- _About this exercise_
Every line from the one holding "さいたま市岩槻区 (1420, 336)" through the one holding "Tinklelis (60, 328)" in the data below must be returned exactly, both ends included, with pictures left out and nothing else added.

[[ Record set, beginning ]]

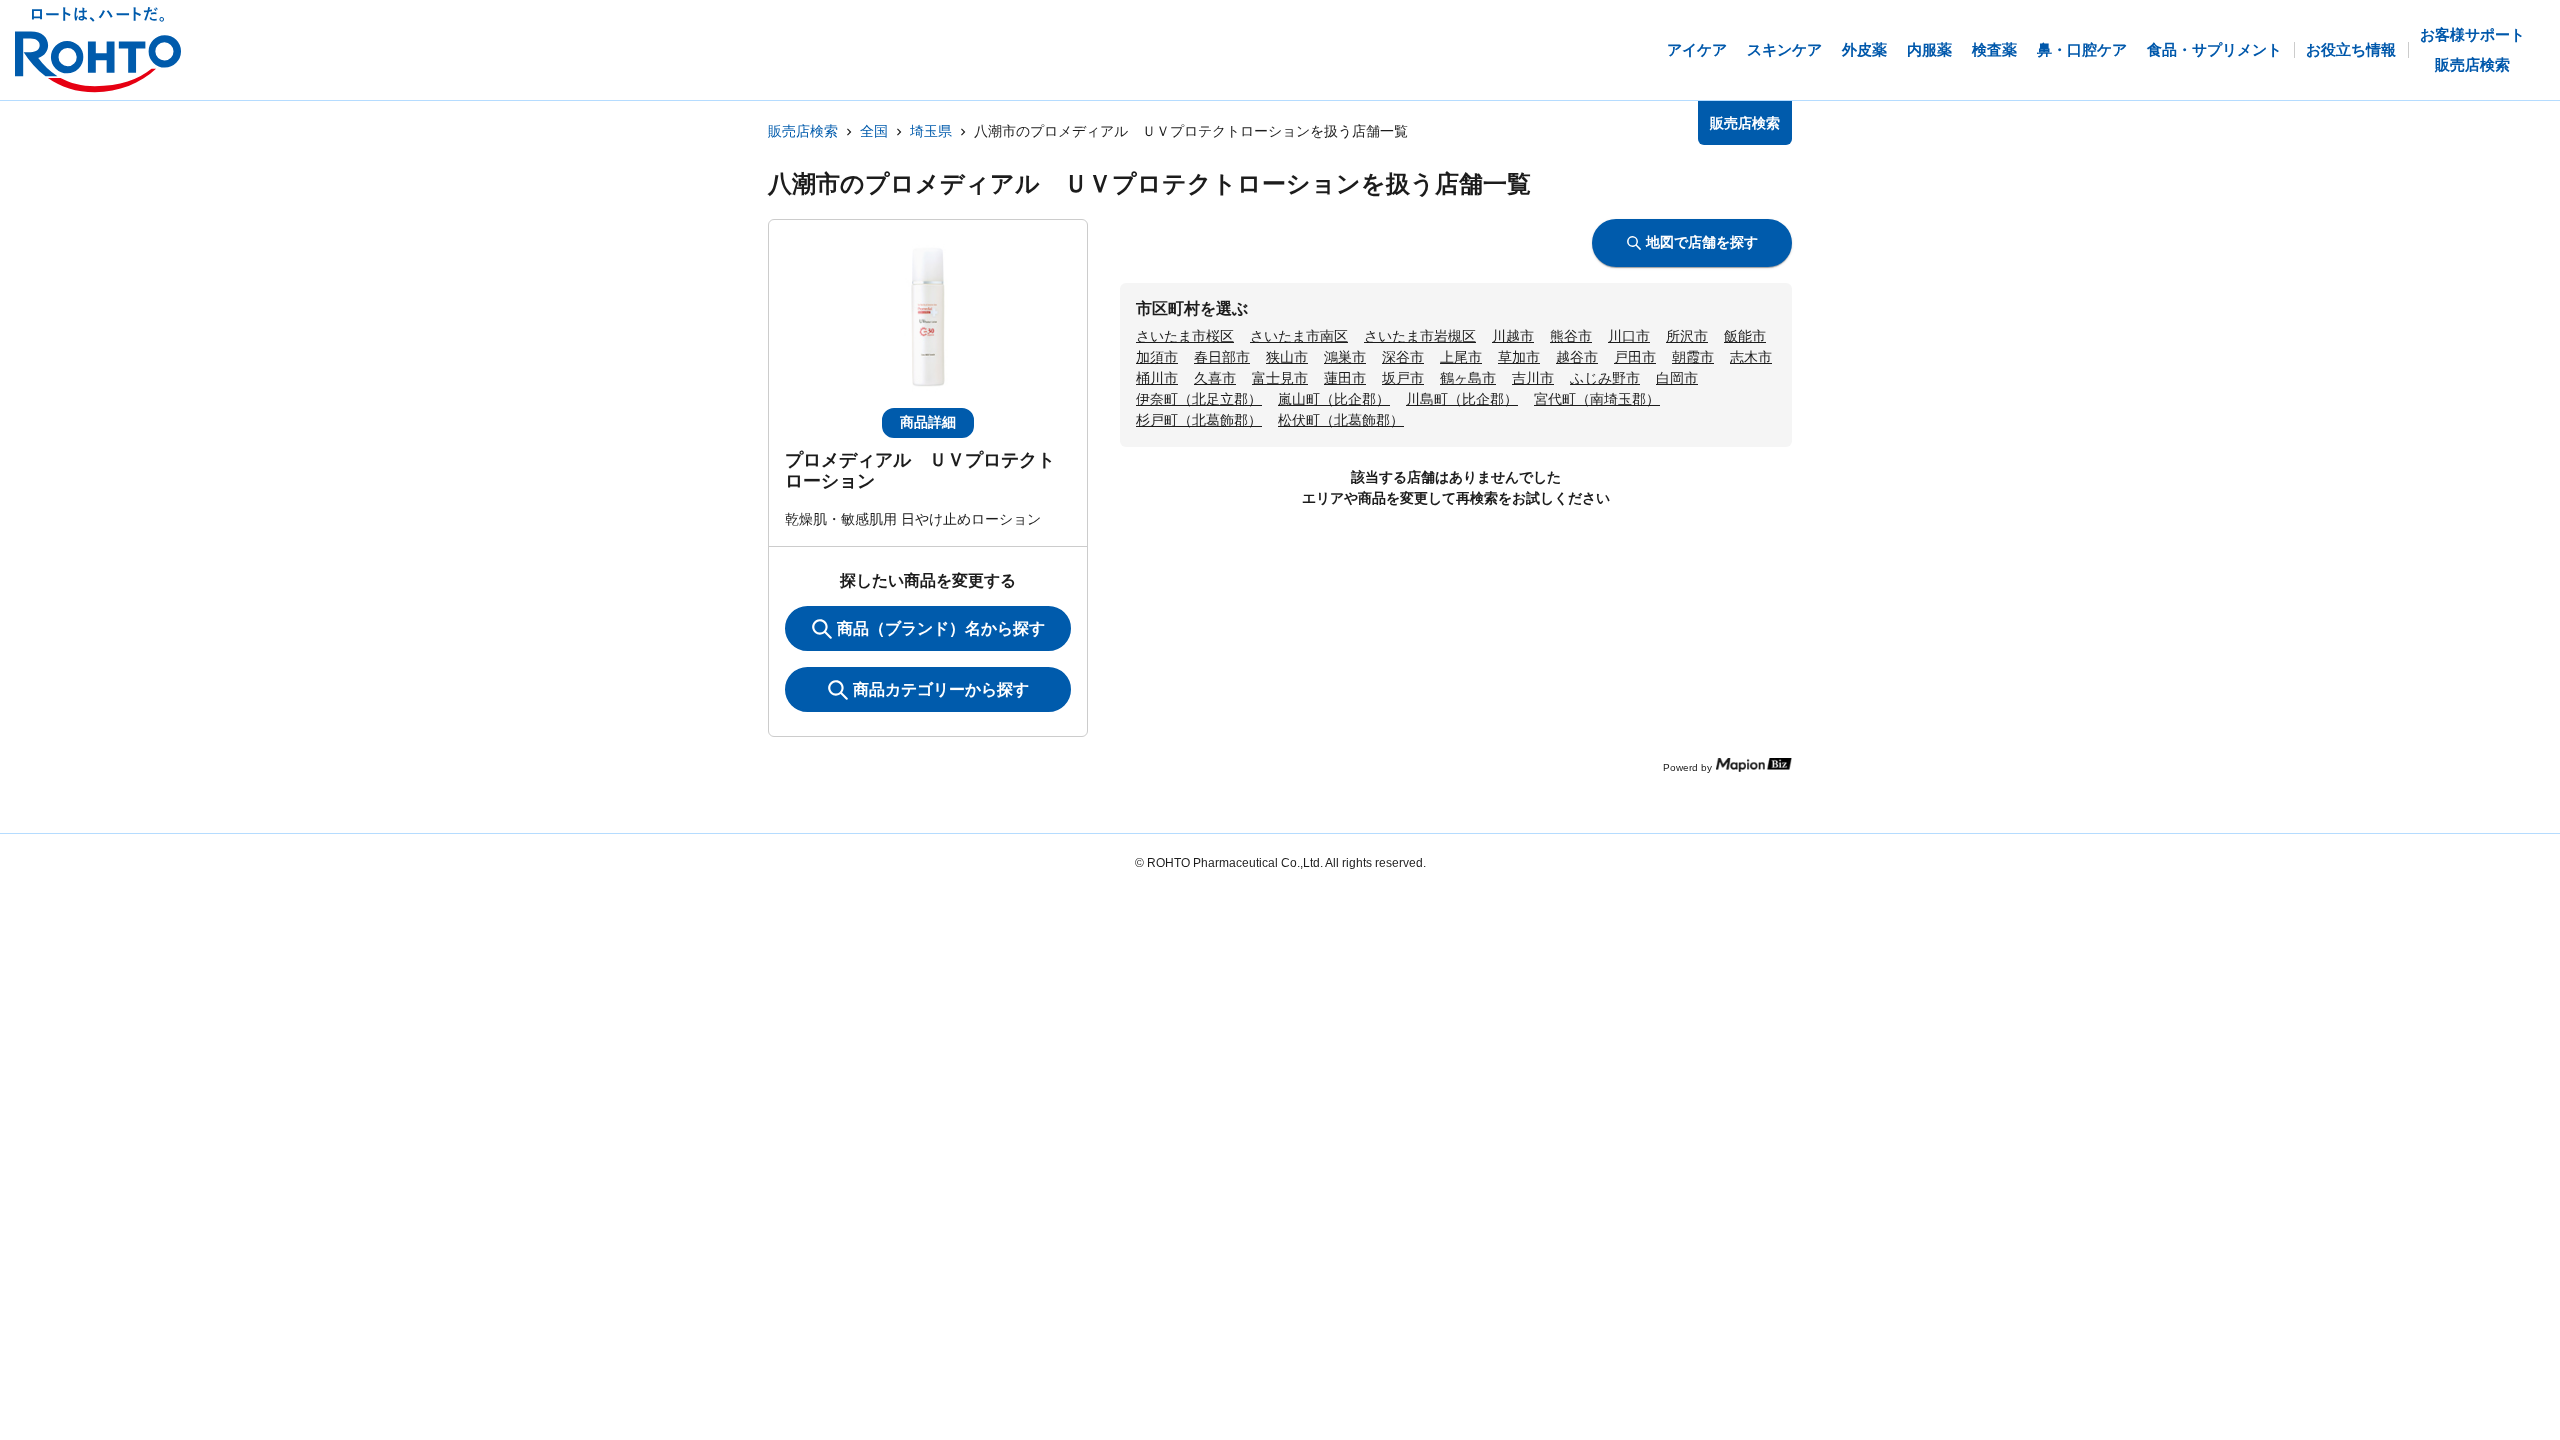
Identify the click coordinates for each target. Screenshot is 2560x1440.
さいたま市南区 (1299, 336)
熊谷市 (1571, 336)
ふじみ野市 (1605, 378)
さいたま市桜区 (1185, 336)
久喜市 (1215, 378)
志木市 (1751, 357)
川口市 (1629, 336)
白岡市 (1677, 378)
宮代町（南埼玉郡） (1597, 399)
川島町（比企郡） (1462, 399)
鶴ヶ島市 (1468, 378)
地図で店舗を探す (1702, 242)
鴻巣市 (1345, 357)
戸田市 (1635, 357)
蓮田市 (1345, 378)
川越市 (1513, 336)
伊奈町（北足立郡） (1199, 399)
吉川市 (1533, 378)
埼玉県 (931, 131)
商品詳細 (928, 422)
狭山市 (1287, 357)
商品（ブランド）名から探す (941, 628)
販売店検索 (803, 131)
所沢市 (1687, 336)
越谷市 (1577, 357)
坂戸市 (1403, 378)
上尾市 (1461, 357)
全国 (874, 131)
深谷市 (1403, 357)
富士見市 (1280, 378)
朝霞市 (1693, 357)
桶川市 (1157, 378)
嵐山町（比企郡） (1334, 399)
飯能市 (1745, 336)
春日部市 (1222, 357)
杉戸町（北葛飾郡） (1199, 420)
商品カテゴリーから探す (941, 689)
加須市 (1157, 357)
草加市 (1519, 357)
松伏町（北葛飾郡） (1341, 420)
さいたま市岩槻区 (1420, 336)
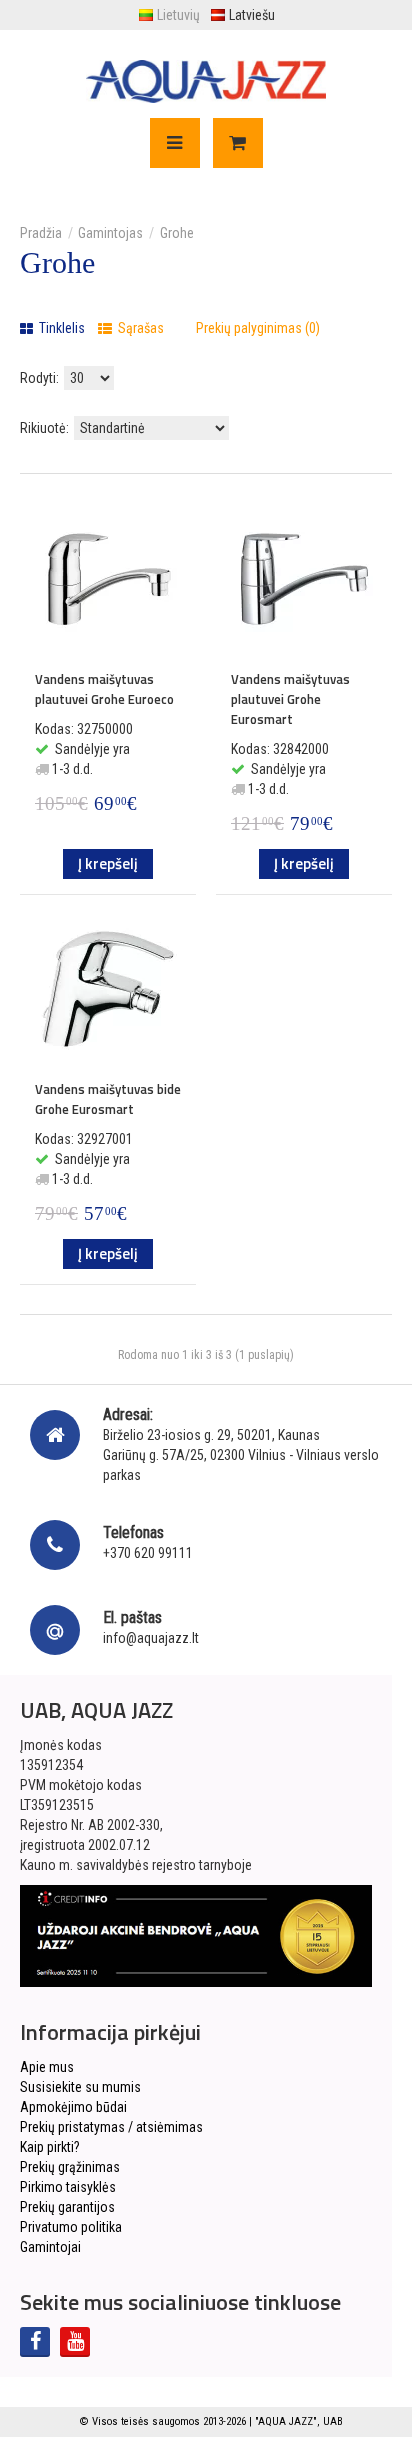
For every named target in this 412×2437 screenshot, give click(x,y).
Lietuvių (178, 15)
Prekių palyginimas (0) (258, 328)
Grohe (177, 233)
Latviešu (252, 15)
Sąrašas (139, 328)
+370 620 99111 (148, 1553)
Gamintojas (110, 233)
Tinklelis (60, 328)
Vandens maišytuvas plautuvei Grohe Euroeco (104, 689)
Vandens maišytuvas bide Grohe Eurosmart (108, 1099)
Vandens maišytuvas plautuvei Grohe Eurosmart (290, 699)
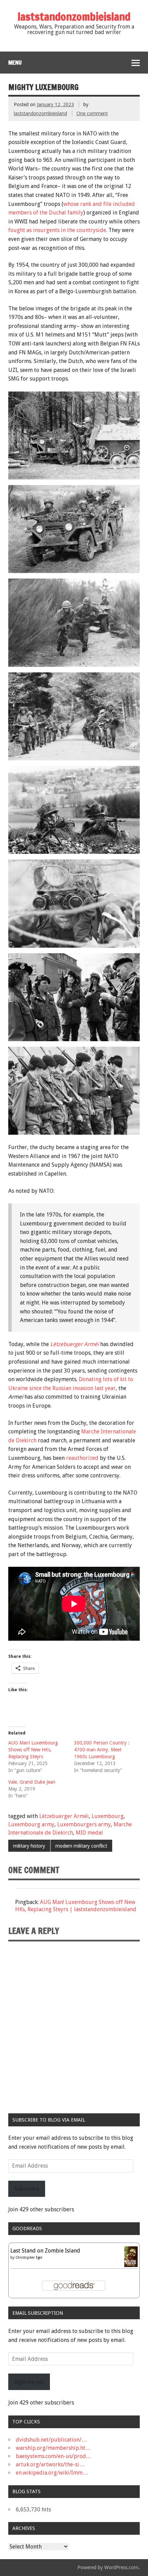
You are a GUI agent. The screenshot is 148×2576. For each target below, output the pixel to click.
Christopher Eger (28, 2257)
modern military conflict (81, 1846)
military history (29, 1846)
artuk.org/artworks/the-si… (50, 2464)
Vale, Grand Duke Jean (31, 1782)
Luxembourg (108, 1816)
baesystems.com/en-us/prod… (54, 2456)
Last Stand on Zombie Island (45, 2250)
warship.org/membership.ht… (53, 2448)
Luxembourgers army (84, 1824)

[[ Record set, end ]]

- _Answer space_
さいたま市岩槻区 (1420, 336)
For every named target in this 412×2437 screenshot, give click(x,y).
Lietuvių (178, 15)
Prekių palyginimas (0) (258, 328)
Grohe (177, 233)
Latviešu (252, 15)
Sąrašas (139, 328)
+370 620 99111 (148, 1553)
Gamintojas (110, 233)
Tinklelis (60, 328)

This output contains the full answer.